Houston Chronicle: Southern Baptists are going to need a bigger tent

NASHVILLE, Tenn. – The Southern Baptist Convention was so famously insular for so long that it earned its own joke about members believing they’re the only ones in heaven.

The nation’s largest Protestant denomination was known more for what, and often who, it rejected than what it included – with political warriors in the SBC leadership often alienating other religious groups and particularly the racial minorities in them.

But over the past decade that began to change:

Southern Baptists elected the denomination’s first African-American president, apologized for supporting slavery, apologized to Asians for the culturally offensive “Rickshaw Rally” vacation Bible school curriculum, reprimanded their former Ethics & Religious Liberty Commission chief Richard Land for racially charged remarks, and recognized that its regional-sounding brand has so much baggage that perhaps a name change was in order.

They began reaching out to other evangelical churches and to Roman Catholics on issues of common interest, a collaborative spirit that landed three Southern Baptists in top leadership roles at nondenominational evangelical universities.

Then last week at its annual convention the denomination seemed to confirm its shift toward both ecumenical work and racial reconciliation by taking the first step to joining the National Association of Evangelicals and, most notably, by repudiating the Confederate battle flag.

Taken together, these moves represent a significant pivot away from the conservative takeover that began in the 1970s and produced a string of hard-line leaders, said David Gushee, director of the Center for Theology and Public Life at Mercer University and a columnist for Religion News Service.

Those leaders included the denomination’s president in 1980, Bailey Smith, who declared that God didn’t hear the prayers of Jews.

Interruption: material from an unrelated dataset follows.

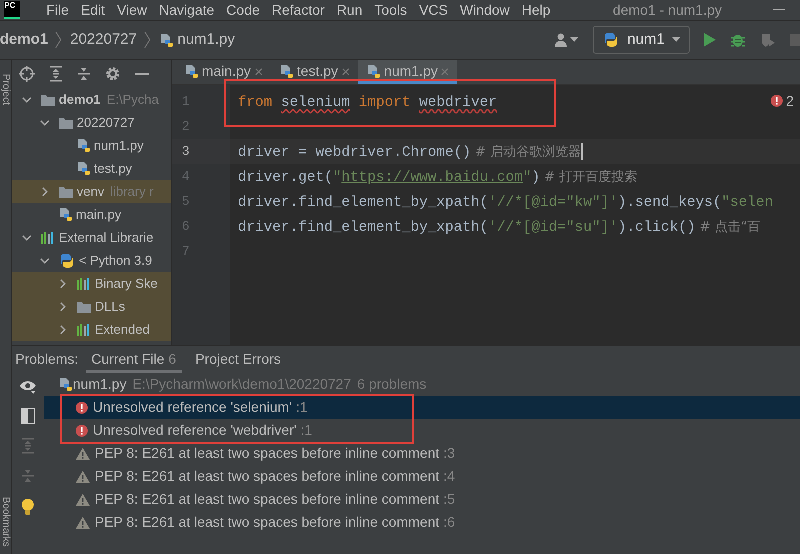 This screenshot has height=554, width=800. Describe the element at coordinates (314, 72) in the screenshot. I see `editor-tab: test.py` at that location. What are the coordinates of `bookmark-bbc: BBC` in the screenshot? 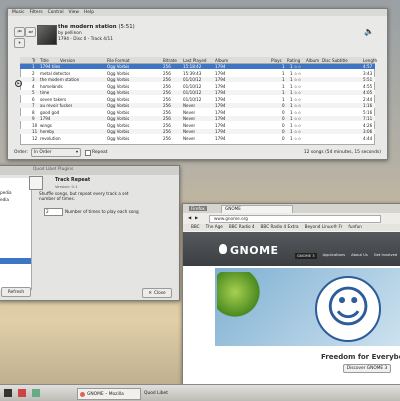 It's located at (196, 228).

Gushee and others track the current shift back to the 2006 election of then-unknown Frank Page to the denomination’s presidency. Page represents a generation of Southern Baptist leadership less concerned with political victories and more impressed by leaders who are pastoral, plugged into the broader culture and manifesting biblical fruits of the spirit, Gushee said.

“I would say that leadership in the denomination seems to be passing to people who are still plenty conservative, but they are not mean on the whole,” he said. “They are cooperating with Catholics when they can and other evangelicals. They’re sensitive to the convention’s history on race and trying to get that right. And the Confederate flag discussion … was the next step forward there.”